Denoising can give you overly smooth results. You could make a denoiser to bring down noise to a wanted level but not all the way down. Keep some of the noise, don't blur out natural noise. Use a variable amount of denoising depending on the region variance, convergence and sample count.

Noise in rendering is tricky. Let's say you're using blue noise to get a nicer sampling pattern. And you render an animation with a moving camera. If you fix the noise to the screen, it will look like the screen is a bit dirty. If you fix the noise to world coordinates, it will look like your object is dirty. If you animate the noise, it will look like your renderer is broken.

At one 5-ray path per pixel at 4k, you've got 40 million rays worth of scene connectivity data in every frame. Figuring out ways to make use of these rays for MC integration might well give you a high-quality render at a low cost.

Acceleration structures make ray-scene intersection cheaper to evaluate. They have a build cost. For dynamic scenes where you have to update or rebuild the acceleration structure every frame, it's important to use one that's fast to build. For static scenes, you can go with a more expensive acceleration structure that makes ray intersection faster.

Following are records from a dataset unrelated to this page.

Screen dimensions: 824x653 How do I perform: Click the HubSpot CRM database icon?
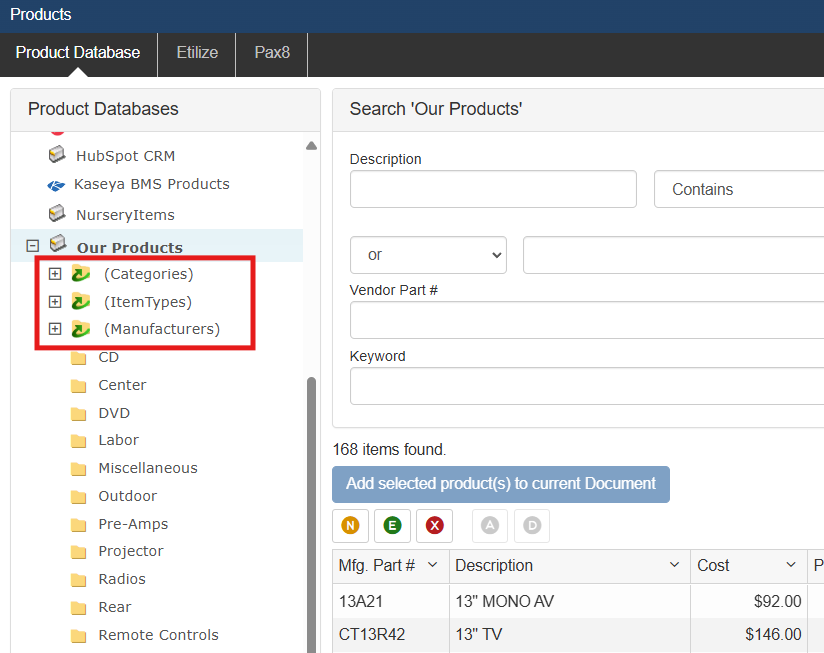pyautogui.click(x=58, y=156)
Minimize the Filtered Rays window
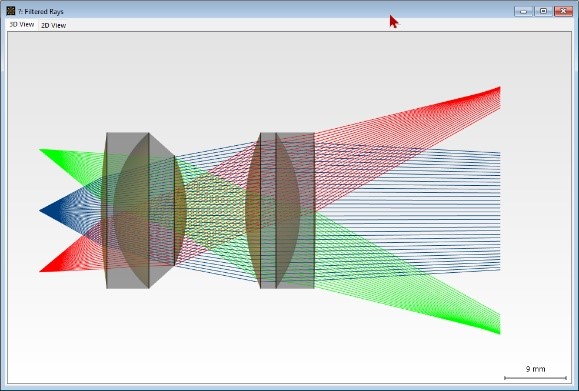The height and width of the screenshot is (391, 579). pos(523,11)
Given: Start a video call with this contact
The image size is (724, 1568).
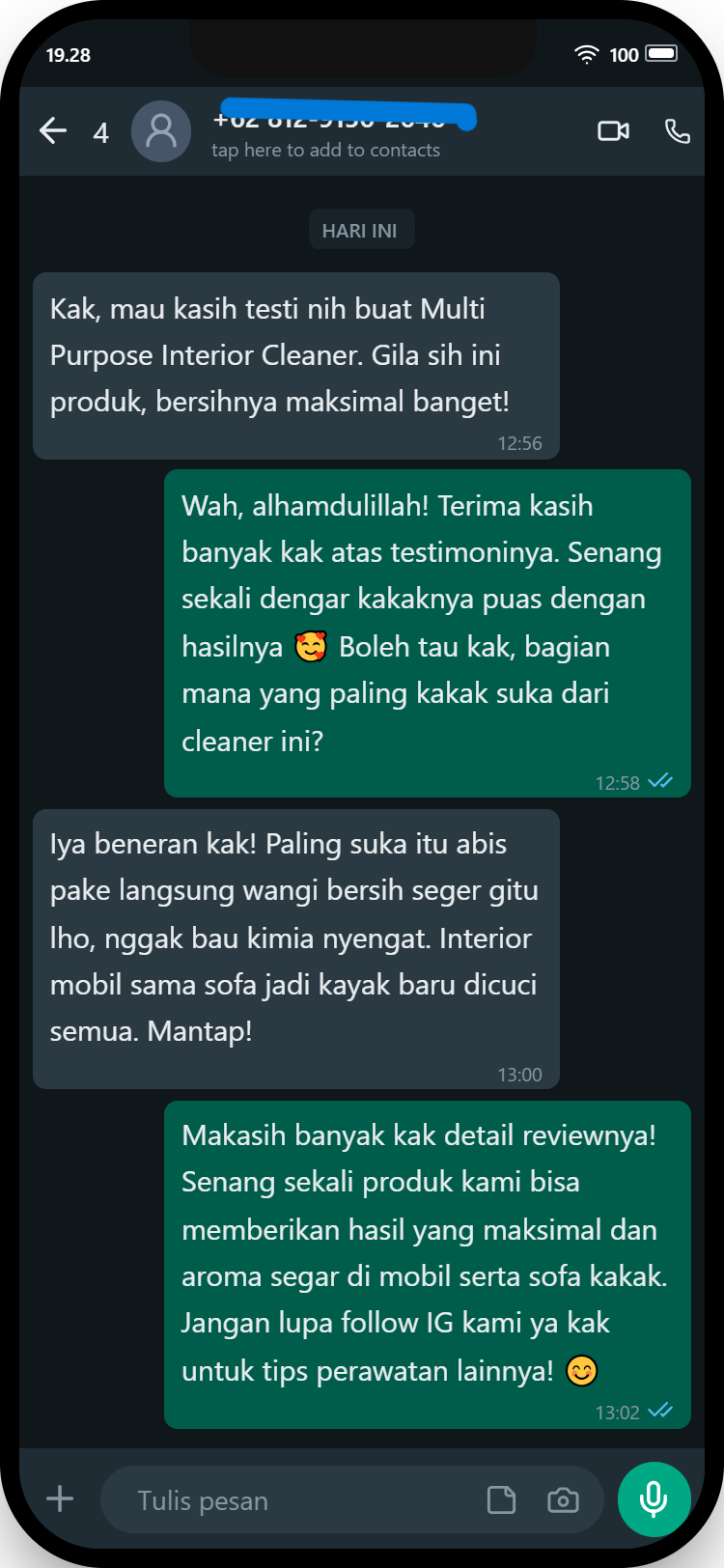Looking at the screenshot, I should [x=613, y=130].
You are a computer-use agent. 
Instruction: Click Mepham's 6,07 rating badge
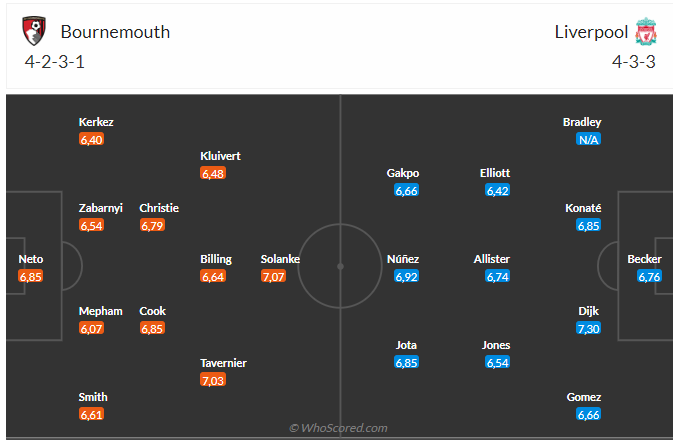91,328
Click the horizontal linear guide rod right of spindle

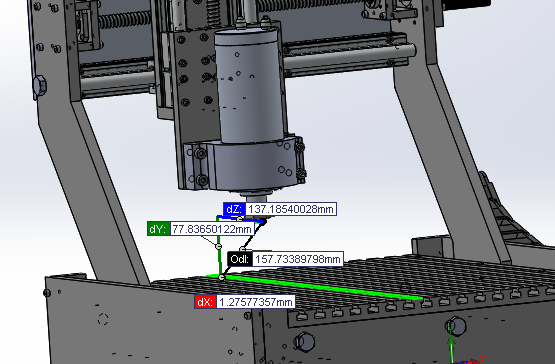point(349,57)

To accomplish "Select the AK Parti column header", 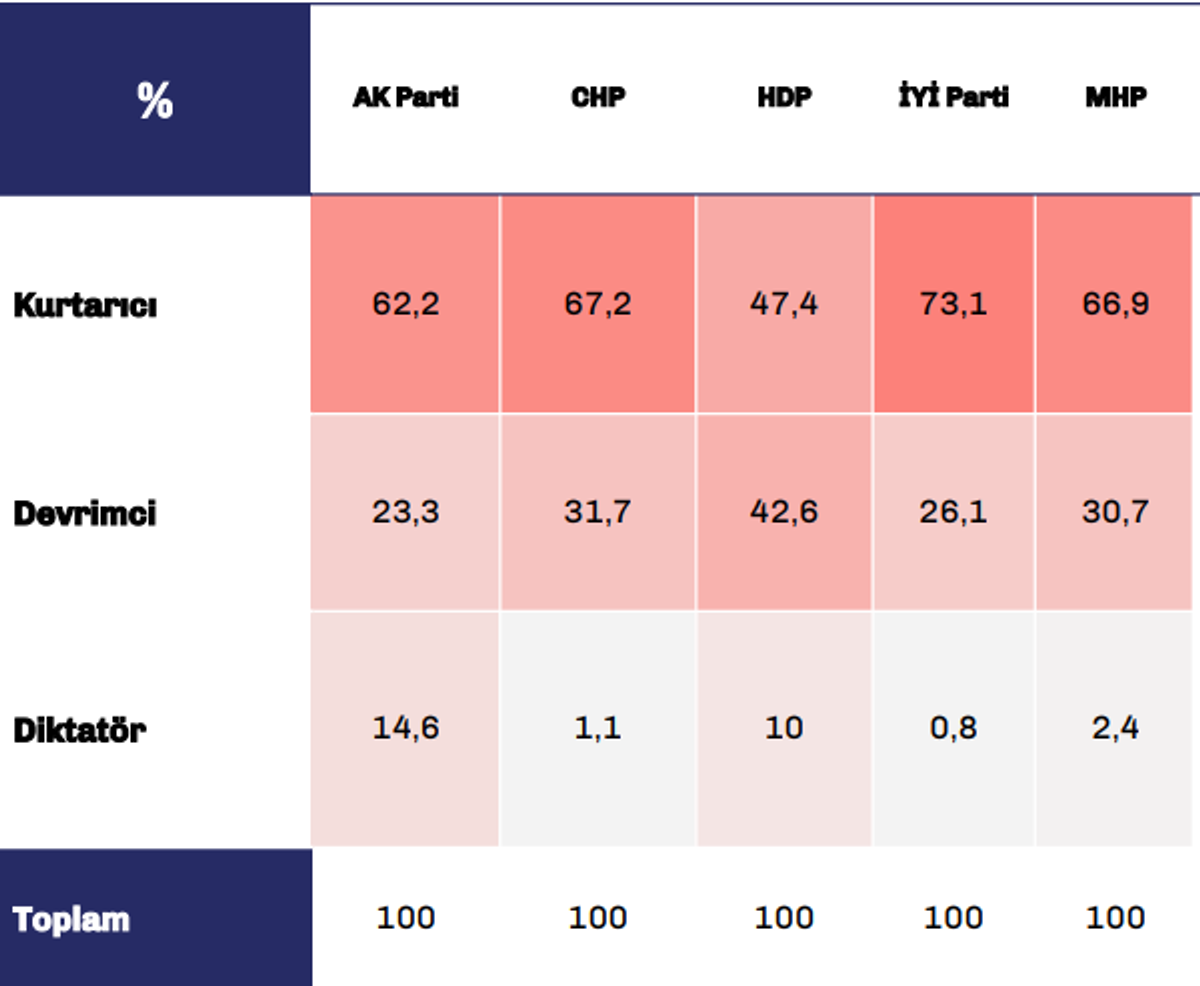I will pyautogui.click(x=405, y=98).
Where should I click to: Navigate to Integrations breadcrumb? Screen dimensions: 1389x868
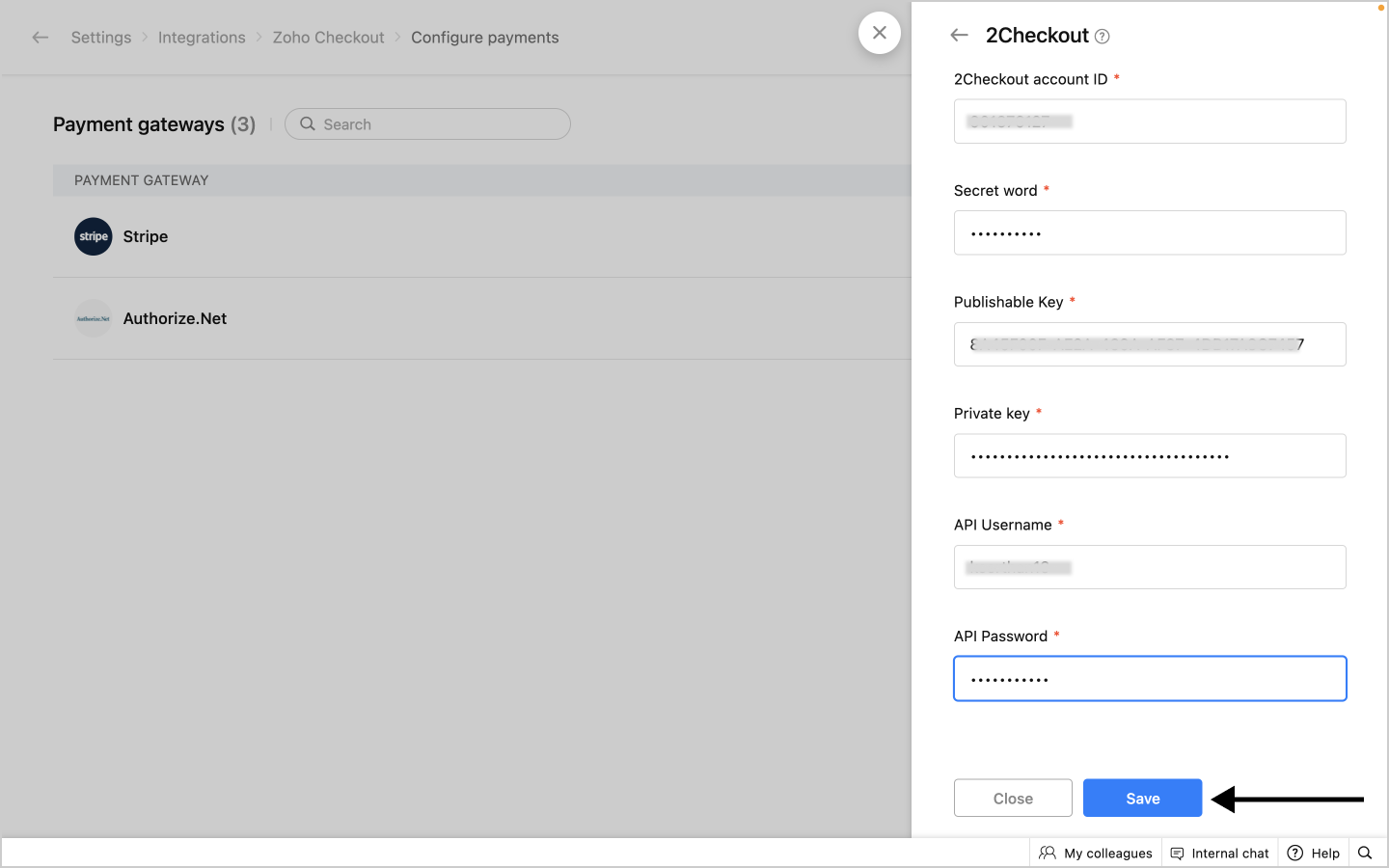point(202,38)
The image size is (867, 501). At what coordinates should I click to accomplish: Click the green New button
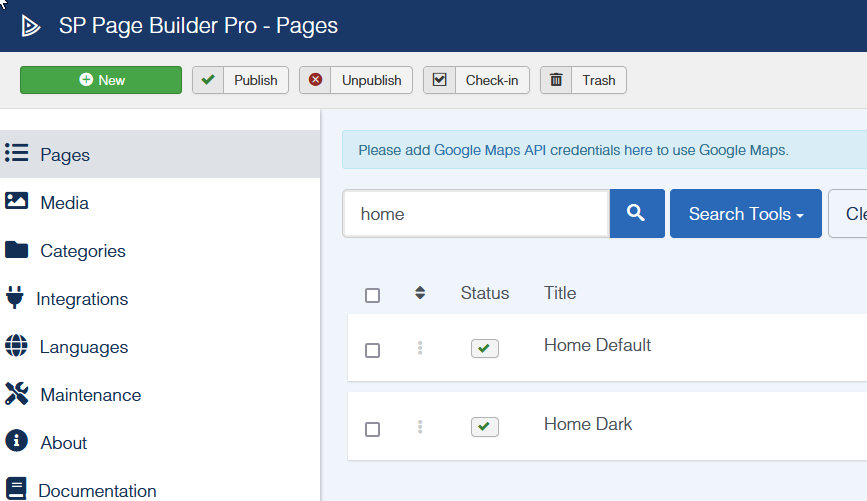(101, 80)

Acceleration structures map a 5D ray (origin, direction) to primitives intersected by the ray. Usually this is done either with a tree that splits the space into hierarchical regions, or with a tree that splits the scene into bounding boxes of primitives. The difficulty, as you might imagine, is that a 3D tree doesn't give you exact matches for a 5D ray. Instead you end up with a list of tree nodes to test against the ray. If the tree doesn't have an ordering property (i.e. "if the ray hits something in this node, it's the nearest object"), you might even need to do several intersections to find the closest one.

The trees do have directionality. For a BVH, sorting the primitives recursively by different coordinate axes, you're creating lists ordered along a dimension. Once you know that you're dealing with an ordered list, you can do early exit if your hit or exit is before the start of the next untested element. 

Grids are nice in that they're directional, so you have you can do early exit on first hit. And you've got a fixed max number of steps you need to take to step through a grid.

What you'd really like to have is a proper 5D lookup structure where you can directly find the next hit for a ray. This is difficult.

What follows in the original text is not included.